Charge for invoke times and running time

Networking

IP address

IPv4: 4*8 bits(octets)

Classless Inter-Domain Routing (CIDR): specify network size

Example: 192.168.1.0/24 (first 24 bits FIXED)

largest range: /16

Virtual Private Cloud, VPC

Factors:

Name
Region, spans all Availability Zone
IP range in CIDR notation

Subnet specification:

VPC
Availability Zone
CIDR block for subnet

Reserved IPs:

5 IP addresses

Example: 10.0.0.0/22 VPC divided into 4 equal-sized subnets

IP address	Usage
10.0.0.0	Network address
10.0.0.1	VPC local router
10.0.0.2	DNS server
10.0.03	Future use
10.0.2.255	Network broadcast address

Gateways:

Internet gateway: connect VPC to Internet (like modem)
virtual private gateway: connect VPC to another private network (custom gateway)

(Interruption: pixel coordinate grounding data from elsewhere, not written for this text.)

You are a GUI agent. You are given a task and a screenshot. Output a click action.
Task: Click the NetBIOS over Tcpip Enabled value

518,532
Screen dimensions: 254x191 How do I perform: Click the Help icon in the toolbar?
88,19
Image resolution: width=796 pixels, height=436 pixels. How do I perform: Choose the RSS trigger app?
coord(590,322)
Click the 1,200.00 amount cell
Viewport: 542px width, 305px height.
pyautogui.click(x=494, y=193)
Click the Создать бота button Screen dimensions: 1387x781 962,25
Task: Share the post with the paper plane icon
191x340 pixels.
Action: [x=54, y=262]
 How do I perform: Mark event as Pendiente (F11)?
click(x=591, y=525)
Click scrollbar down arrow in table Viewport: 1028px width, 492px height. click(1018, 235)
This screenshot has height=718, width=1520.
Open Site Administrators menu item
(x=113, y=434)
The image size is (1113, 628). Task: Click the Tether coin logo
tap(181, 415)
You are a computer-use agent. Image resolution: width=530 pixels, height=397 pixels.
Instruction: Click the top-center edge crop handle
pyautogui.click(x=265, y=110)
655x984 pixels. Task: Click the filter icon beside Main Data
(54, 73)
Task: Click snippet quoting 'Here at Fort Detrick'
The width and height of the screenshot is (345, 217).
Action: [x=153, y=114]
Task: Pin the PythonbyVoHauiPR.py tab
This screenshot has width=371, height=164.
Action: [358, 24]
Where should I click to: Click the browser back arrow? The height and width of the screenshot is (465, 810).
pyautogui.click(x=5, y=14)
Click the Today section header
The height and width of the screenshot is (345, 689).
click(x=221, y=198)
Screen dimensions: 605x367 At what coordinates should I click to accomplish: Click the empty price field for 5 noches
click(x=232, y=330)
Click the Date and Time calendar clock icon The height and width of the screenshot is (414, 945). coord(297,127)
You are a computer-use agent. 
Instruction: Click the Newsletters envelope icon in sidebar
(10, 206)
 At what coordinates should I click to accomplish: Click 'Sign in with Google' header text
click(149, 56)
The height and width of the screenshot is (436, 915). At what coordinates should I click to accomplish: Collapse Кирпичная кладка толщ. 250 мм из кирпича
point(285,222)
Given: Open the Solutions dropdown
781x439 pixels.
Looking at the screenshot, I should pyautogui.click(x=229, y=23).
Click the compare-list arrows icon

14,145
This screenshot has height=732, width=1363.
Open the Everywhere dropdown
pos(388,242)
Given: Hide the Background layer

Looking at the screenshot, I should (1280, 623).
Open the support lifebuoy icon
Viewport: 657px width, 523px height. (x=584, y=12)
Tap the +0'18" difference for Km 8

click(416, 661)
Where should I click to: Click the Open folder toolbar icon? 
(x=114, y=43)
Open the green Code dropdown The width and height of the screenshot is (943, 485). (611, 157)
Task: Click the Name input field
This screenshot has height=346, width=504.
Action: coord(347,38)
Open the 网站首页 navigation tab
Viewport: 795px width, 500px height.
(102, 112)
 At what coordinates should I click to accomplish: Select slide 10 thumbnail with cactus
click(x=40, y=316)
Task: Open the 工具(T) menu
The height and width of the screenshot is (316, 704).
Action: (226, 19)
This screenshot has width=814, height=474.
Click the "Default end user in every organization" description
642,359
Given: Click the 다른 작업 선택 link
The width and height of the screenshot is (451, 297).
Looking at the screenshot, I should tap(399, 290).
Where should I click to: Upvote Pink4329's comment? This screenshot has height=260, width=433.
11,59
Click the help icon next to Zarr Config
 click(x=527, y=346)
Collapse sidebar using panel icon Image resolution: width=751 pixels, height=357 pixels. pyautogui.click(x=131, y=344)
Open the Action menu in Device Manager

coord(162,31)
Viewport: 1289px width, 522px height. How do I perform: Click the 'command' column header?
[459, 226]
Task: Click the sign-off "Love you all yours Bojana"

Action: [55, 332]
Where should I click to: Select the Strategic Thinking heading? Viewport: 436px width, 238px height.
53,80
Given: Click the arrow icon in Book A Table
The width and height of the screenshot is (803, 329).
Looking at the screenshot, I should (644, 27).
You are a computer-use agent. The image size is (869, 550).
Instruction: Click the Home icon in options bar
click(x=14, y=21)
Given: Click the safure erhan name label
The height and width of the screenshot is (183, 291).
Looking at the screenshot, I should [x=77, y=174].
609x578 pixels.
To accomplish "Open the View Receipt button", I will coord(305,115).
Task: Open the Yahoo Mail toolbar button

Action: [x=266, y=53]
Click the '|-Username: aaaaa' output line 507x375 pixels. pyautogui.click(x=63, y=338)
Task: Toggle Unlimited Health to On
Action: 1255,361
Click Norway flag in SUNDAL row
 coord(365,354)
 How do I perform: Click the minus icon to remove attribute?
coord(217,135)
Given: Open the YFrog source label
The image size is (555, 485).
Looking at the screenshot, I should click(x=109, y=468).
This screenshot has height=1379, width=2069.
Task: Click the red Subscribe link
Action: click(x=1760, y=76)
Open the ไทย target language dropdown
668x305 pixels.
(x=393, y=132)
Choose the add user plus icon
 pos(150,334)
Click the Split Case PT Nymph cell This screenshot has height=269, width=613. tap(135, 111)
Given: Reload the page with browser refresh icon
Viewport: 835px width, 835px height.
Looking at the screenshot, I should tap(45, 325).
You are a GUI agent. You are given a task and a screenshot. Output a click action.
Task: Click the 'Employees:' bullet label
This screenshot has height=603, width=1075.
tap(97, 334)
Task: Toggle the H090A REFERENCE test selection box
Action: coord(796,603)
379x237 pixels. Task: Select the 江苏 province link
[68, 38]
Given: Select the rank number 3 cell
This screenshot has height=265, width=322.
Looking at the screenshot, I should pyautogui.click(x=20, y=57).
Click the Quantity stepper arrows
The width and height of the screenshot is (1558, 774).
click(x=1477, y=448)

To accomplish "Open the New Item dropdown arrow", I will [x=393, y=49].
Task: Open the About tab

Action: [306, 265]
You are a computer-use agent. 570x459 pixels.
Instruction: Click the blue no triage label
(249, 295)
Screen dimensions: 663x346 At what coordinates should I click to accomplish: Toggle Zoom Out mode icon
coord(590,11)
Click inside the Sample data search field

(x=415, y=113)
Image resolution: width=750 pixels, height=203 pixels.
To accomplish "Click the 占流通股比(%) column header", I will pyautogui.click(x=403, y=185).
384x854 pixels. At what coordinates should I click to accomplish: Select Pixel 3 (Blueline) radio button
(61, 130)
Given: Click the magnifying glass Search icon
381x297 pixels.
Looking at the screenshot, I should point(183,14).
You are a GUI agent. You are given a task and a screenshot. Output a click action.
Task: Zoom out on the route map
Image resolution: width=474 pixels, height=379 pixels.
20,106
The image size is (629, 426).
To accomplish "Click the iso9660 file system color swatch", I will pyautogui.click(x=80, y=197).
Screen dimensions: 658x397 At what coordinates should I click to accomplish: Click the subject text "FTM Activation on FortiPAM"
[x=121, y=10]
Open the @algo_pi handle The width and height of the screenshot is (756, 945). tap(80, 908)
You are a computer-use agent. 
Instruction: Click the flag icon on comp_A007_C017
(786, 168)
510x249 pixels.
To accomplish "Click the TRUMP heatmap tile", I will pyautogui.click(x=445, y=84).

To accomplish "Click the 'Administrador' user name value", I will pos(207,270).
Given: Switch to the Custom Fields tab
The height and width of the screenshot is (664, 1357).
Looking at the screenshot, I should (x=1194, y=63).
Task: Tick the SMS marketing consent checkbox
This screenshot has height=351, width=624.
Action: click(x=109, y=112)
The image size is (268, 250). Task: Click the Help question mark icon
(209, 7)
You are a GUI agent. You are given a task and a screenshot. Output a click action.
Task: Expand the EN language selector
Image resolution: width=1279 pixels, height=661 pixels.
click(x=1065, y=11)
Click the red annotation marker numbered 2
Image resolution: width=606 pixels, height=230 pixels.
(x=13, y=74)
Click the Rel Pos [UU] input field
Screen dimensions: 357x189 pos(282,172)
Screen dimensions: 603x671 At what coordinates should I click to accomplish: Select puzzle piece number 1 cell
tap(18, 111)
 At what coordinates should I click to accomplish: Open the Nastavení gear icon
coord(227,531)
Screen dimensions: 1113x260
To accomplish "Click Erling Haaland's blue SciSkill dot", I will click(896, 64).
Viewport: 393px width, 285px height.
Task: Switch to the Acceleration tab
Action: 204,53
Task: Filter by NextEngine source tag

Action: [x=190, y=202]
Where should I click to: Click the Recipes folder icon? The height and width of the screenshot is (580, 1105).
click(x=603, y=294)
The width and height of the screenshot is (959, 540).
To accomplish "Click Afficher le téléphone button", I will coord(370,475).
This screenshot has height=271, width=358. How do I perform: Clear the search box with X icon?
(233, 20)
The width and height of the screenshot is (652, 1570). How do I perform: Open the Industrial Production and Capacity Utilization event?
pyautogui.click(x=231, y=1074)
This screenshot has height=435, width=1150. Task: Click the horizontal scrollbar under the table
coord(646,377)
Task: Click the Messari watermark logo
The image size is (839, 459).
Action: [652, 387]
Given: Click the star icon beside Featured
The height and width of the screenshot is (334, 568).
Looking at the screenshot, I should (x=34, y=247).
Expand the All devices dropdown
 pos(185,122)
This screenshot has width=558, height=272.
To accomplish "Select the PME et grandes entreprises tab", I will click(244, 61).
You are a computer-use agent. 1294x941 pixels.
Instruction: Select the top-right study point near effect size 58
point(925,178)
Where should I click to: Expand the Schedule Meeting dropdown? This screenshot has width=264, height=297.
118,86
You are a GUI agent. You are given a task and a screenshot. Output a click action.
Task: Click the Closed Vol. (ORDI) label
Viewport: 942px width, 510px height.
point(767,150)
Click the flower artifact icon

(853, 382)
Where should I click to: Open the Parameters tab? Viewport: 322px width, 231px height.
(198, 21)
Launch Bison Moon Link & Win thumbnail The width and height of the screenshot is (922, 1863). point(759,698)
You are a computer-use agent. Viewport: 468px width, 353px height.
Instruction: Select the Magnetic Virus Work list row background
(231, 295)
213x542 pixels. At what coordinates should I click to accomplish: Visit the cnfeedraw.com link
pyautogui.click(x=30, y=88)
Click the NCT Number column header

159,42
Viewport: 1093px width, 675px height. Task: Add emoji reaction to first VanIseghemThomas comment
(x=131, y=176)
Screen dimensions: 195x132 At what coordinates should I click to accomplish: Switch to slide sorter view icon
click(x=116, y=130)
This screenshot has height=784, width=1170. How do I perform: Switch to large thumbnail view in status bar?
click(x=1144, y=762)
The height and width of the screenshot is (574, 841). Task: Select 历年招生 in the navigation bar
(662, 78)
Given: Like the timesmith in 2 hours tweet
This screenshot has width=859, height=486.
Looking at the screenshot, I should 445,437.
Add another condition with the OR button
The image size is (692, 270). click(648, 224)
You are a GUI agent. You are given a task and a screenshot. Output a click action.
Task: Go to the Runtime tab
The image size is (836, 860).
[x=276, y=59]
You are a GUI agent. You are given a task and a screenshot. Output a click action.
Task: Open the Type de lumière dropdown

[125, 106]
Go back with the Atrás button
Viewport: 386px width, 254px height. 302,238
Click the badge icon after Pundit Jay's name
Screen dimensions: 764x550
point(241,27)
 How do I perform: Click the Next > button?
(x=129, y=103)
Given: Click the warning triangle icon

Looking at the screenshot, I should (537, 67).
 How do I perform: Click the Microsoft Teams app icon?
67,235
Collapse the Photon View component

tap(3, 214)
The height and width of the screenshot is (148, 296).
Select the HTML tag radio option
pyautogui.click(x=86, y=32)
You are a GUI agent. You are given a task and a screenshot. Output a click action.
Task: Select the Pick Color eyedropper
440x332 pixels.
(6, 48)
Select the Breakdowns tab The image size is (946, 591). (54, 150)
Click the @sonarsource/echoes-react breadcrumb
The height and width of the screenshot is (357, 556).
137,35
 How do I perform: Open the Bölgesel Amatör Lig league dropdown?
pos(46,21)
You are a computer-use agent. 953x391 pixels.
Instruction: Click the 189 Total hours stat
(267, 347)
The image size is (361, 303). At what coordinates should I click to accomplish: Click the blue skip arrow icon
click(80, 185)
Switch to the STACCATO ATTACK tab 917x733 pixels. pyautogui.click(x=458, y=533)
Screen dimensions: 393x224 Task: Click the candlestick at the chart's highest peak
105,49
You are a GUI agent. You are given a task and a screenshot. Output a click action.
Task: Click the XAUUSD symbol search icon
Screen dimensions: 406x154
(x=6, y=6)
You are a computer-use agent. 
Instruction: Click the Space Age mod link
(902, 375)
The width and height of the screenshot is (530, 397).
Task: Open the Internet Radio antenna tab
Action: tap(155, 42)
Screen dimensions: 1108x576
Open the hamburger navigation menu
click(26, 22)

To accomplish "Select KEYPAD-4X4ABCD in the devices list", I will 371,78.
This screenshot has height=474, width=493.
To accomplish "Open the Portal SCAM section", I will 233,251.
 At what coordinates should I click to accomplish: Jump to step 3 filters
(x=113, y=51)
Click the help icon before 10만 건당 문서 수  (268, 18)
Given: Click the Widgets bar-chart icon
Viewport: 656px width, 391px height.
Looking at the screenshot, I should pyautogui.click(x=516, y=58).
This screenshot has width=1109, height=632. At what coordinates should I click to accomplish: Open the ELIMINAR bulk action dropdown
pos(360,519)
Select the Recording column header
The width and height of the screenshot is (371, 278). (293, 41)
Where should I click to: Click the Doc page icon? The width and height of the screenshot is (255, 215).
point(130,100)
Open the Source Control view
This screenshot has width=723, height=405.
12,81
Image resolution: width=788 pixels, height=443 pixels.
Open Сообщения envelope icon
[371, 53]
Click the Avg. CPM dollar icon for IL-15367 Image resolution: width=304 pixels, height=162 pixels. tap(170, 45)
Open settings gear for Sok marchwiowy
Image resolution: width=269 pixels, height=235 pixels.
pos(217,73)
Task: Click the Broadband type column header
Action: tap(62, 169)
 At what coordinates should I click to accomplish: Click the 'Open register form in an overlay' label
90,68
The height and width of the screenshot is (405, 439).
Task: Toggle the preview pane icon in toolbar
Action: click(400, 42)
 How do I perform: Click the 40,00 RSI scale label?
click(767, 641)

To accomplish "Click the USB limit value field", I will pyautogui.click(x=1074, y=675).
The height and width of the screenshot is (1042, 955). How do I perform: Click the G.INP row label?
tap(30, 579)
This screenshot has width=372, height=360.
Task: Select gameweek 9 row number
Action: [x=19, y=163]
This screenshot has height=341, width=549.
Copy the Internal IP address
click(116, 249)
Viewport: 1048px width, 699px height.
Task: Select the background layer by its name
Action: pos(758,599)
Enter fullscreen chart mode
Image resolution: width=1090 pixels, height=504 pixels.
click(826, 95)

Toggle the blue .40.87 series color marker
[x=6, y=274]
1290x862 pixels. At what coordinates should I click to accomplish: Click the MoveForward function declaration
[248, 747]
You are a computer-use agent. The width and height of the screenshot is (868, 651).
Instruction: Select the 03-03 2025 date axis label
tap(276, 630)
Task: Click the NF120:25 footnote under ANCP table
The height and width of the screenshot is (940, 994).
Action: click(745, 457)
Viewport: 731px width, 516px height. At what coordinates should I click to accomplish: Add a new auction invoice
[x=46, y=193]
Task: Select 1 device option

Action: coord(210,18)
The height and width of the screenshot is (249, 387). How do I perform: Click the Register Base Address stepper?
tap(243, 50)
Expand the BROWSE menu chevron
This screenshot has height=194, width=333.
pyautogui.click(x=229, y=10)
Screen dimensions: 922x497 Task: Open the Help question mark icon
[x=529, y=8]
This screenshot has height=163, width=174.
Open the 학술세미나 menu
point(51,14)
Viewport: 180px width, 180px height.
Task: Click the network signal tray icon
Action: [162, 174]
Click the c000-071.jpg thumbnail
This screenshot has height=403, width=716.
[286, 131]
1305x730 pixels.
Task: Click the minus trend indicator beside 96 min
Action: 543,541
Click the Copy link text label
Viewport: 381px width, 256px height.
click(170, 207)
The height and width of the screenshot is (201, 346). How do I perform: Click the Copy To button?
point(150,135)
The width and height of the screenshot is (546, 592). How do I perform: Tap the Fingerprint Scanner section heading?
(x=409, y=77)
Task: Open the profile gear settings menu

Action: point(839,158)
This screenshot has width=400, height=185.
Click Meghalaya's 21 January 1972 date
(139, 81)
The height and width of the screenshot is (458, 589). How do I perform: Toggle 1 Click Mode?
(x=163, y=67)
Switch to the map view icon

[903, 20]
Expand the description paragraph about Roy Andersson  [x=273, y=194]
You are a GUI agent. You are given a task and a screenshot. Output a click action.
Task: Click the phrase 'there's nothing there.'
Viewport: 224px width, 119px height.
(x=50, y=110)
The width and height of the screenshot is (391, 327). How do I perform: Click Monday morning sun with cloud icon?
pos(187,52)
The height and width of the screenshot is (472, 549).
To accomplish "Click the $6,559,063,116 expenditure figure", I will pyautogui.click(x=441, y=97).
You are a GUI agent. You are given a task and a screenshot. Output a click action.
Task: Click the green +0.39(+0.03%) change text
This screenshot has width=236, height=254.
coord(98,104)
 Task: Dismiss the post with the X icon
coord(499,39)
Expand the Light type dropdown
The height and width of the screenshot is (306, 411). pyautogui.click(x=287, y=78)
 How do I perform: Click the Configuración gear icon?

AWS direct connect: secure physical connection between on-premise data center and VPC

Routing:

main route table: allow traffic between all subnets in the local network
custom route table: override main route table

VPC security:

Network Access Control List (ACL): virtual firewall at subnet level
security groups: EC2

Default: Block inbound and allow outbound

Storage

Categories:

File storage

File storage is ideal when you require centralized access to files that must be easily shared and managed by multiple host computers

Require file locking and integration with communication protocols

Usecase: web serving, analytics, media and entertainment, home directory
Block storage: splits files into fixed-size chunks of data called blocks that have their own addresses

retrieve efficiently, fast, use less bandwidth, low-latency

Usecase: transactional workloads, containers, virtual machine
Object storage: objects are stored in a bucket using a flat structure, meaning there are no folders, directories, or complex hierarchies.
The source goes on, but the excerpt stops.